_What is expected_
Please reproduce verbatim the lines from the one containing "Open the repository Settings tab" through the end of the entries, both ends included, omitting the pictures from your answer.

* BEGIN *

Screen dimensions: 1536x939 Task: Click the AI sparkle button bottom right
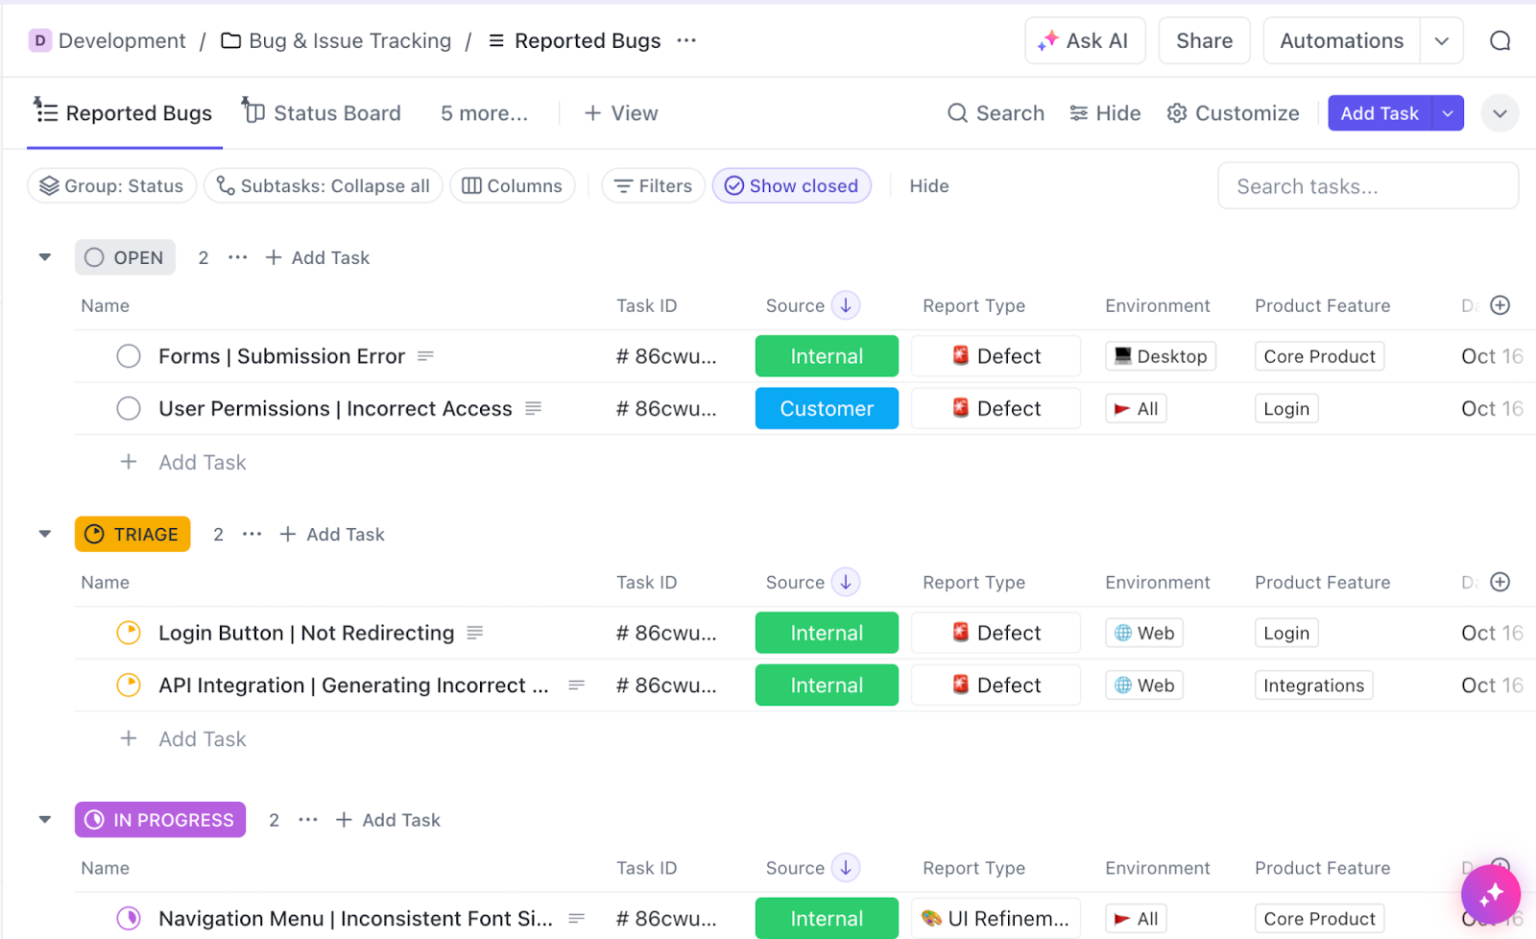tap(1490, 893)
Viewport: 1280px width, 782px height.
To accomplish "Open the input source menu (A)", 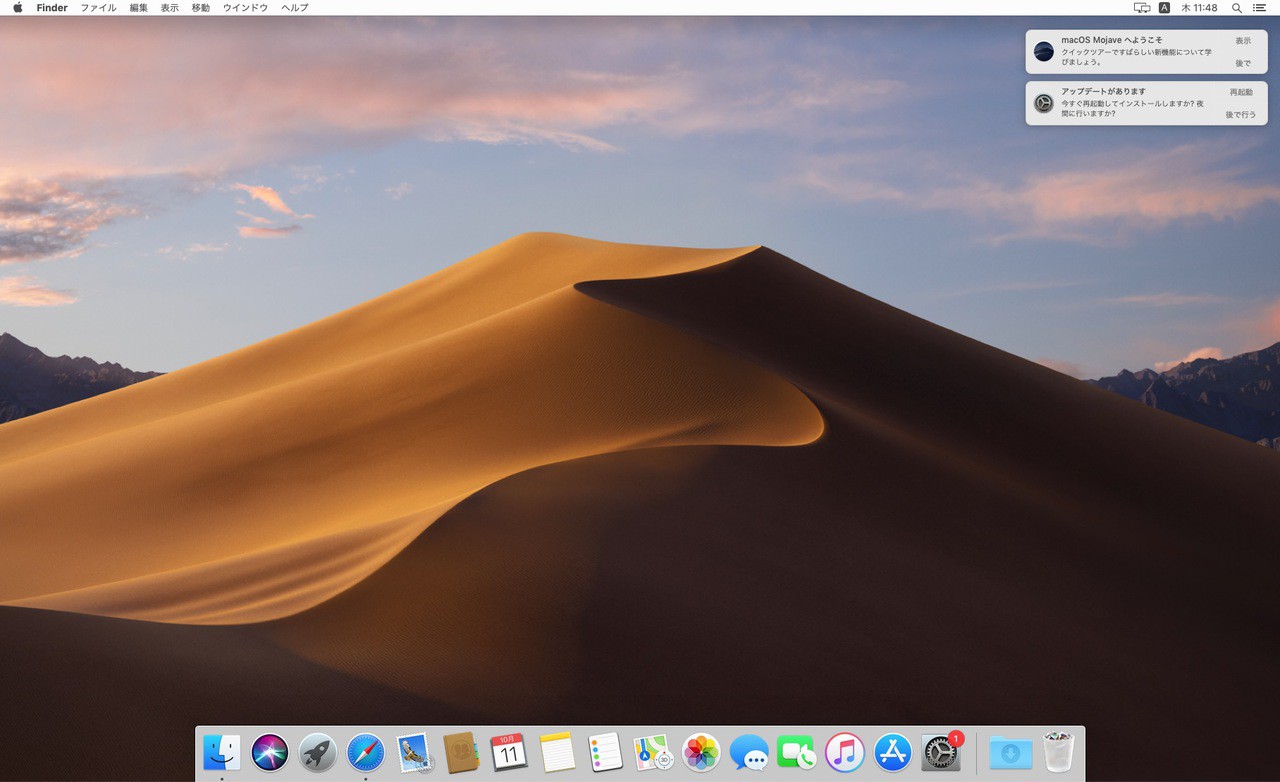I will [1165, 8].
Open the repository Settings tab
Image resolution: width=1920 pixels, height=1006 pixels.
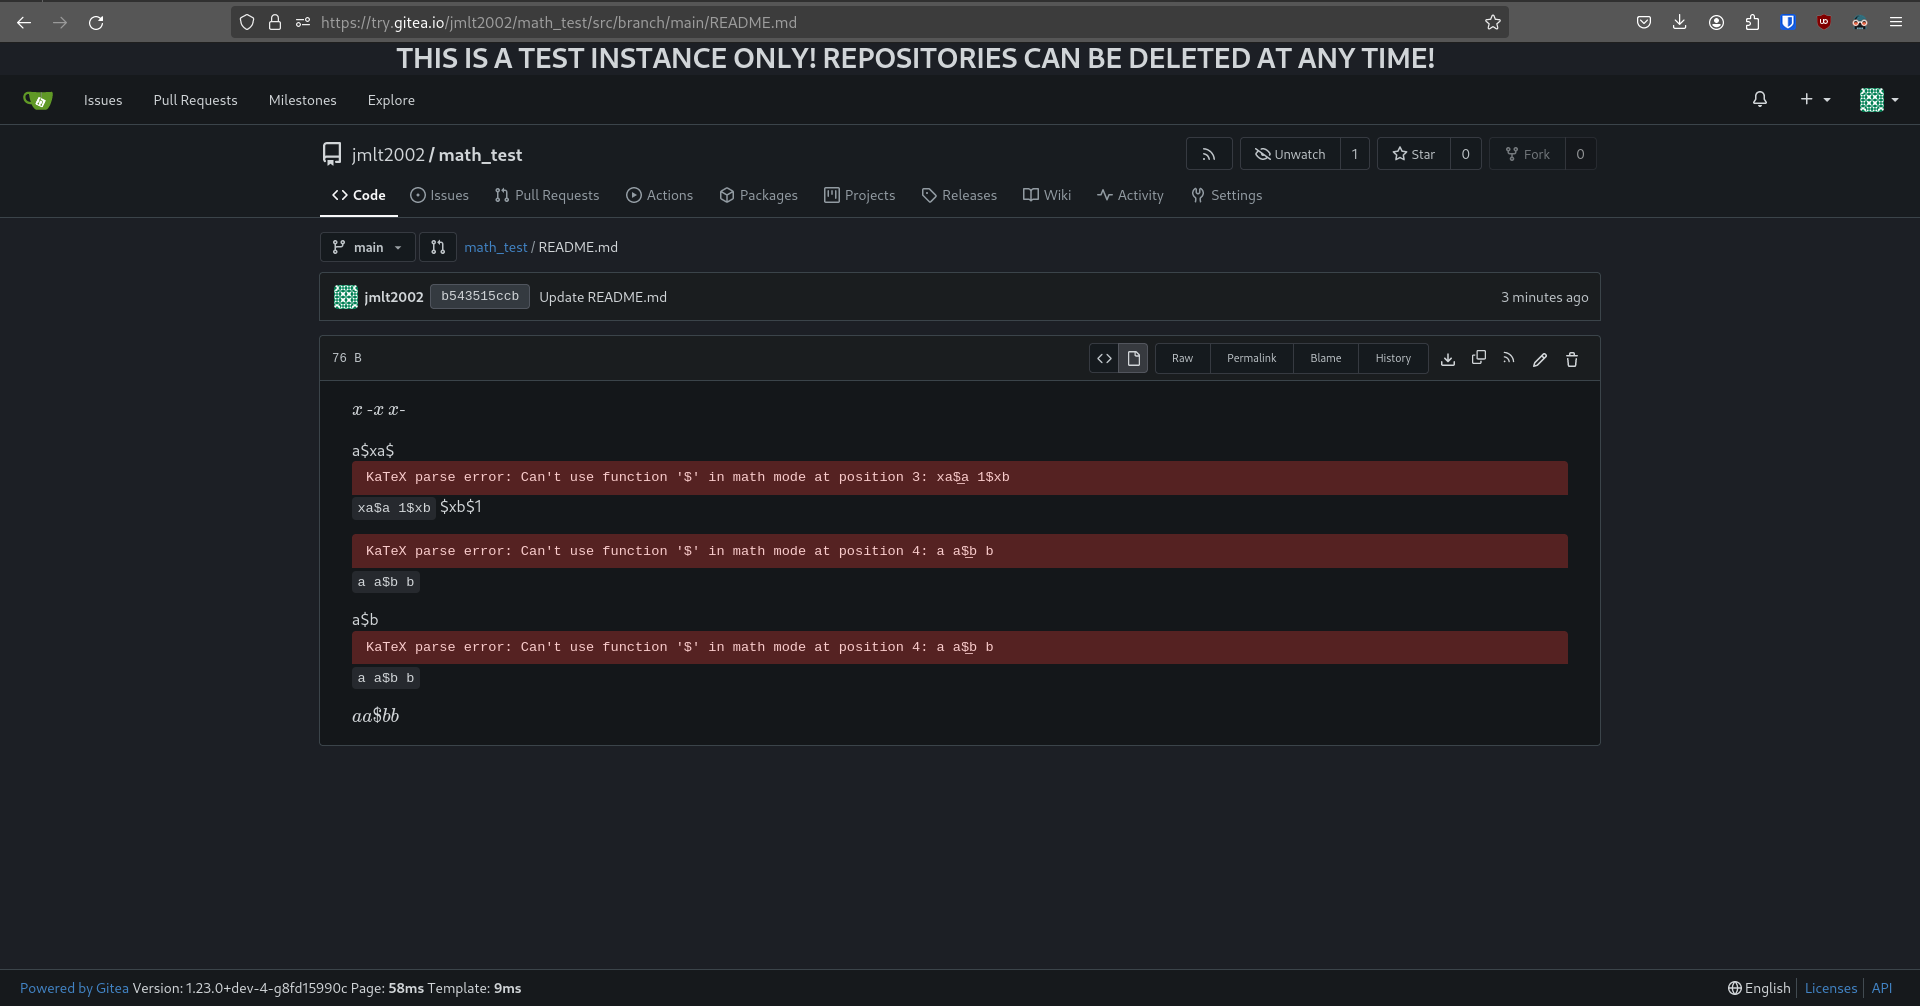click(x=1226, y=195)
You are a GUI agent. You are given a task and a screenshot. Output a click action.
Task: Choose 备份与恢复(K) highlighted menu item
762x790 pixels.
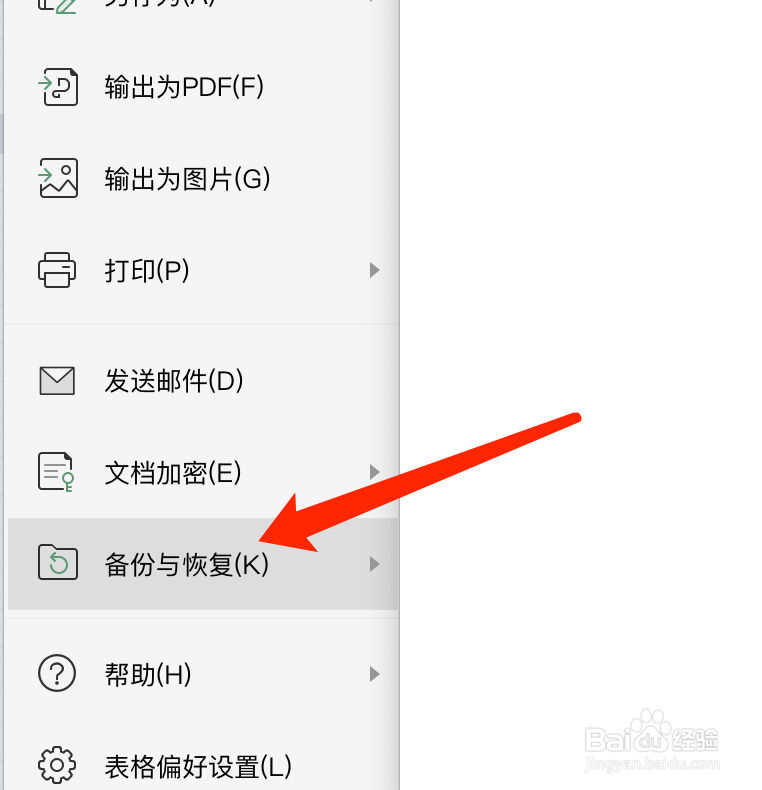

* END *

_Output of the exercise_
Open the repository Settings tab
Image resolution: width=1920 pixels, height=1006 pixels.
click(x=1226, y=195)
You are a GUI agent. You are given a task and a screenshot. Output a click action.
Task: Choose 备份与恢复(K) highlighted menu item
762x790 pixels.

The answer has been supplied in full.